▶ RECORD SET
▽
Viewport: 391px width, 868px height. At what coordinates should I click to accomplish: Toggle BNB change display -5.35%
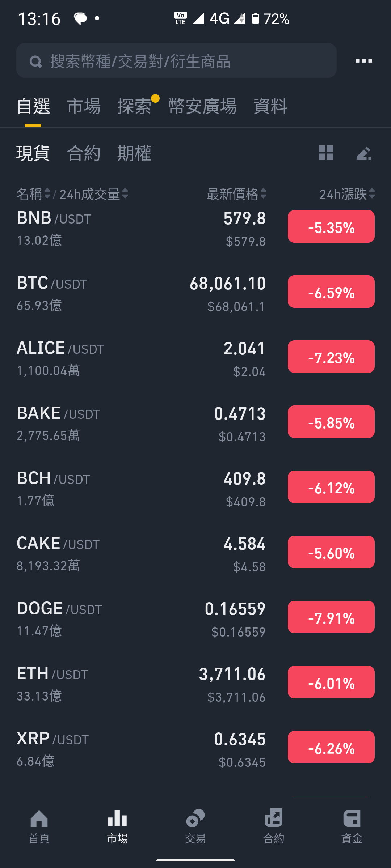331,226
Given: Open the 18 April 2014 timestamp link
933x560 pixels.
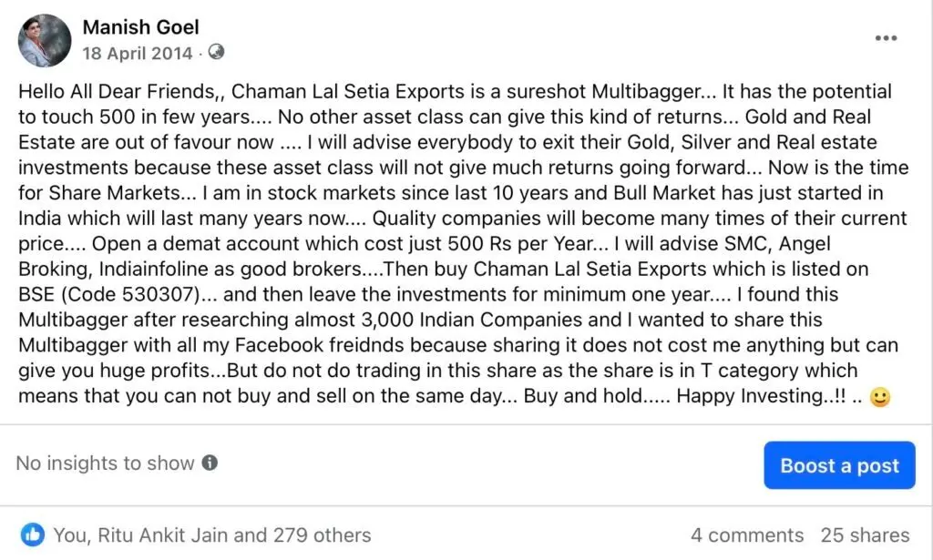Looking at the screenshot, I should 138,53.
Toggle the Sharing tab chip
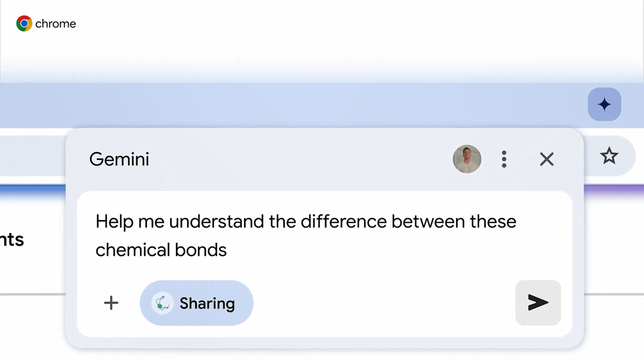 (x=196, y=303)
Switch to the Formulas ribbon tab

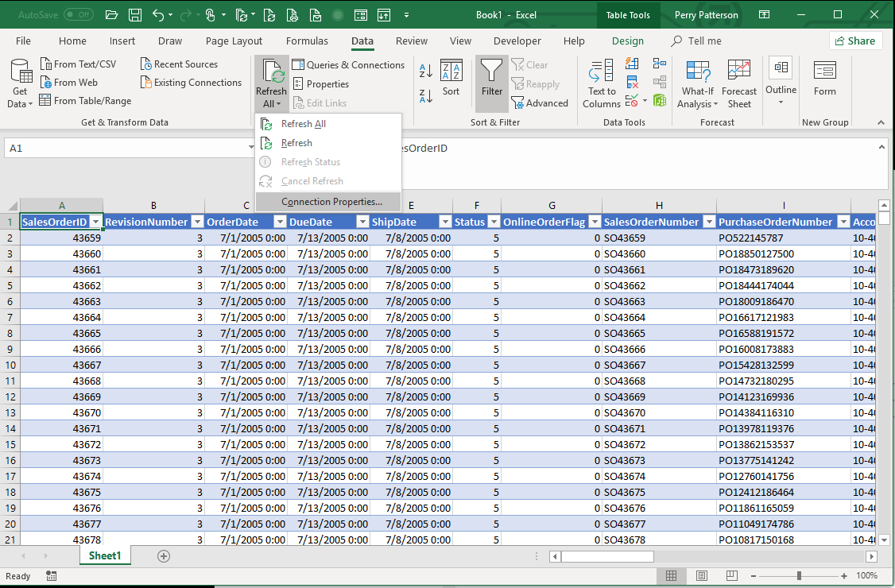coord(307,41)
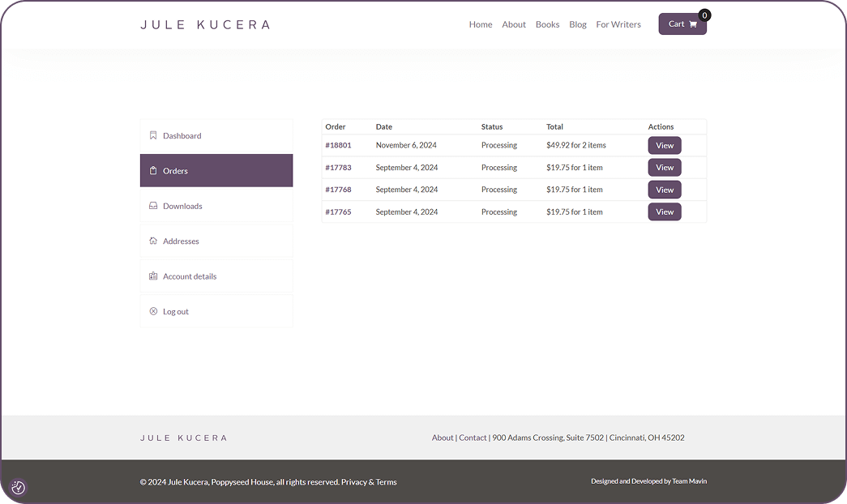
△
▶ PROBLEM REQUIREMENTS
The entries should be printed again exactly as written, leaving all pictures out.

▶ YOUR SOLUTION
Viewport: 391px width, 868px height. At what coordinates should I click to accomplish: Toggle BNB change display -5.35%
331,226
Given: Open the 18 April 2014 timestamp link
933x560 pixels.
Looking at the screenshot, I should 138,53.
Toggle the Sharing tab chip
 (x=196, y=303)
Switch to the Formulas ribbon tab

coord(307,41)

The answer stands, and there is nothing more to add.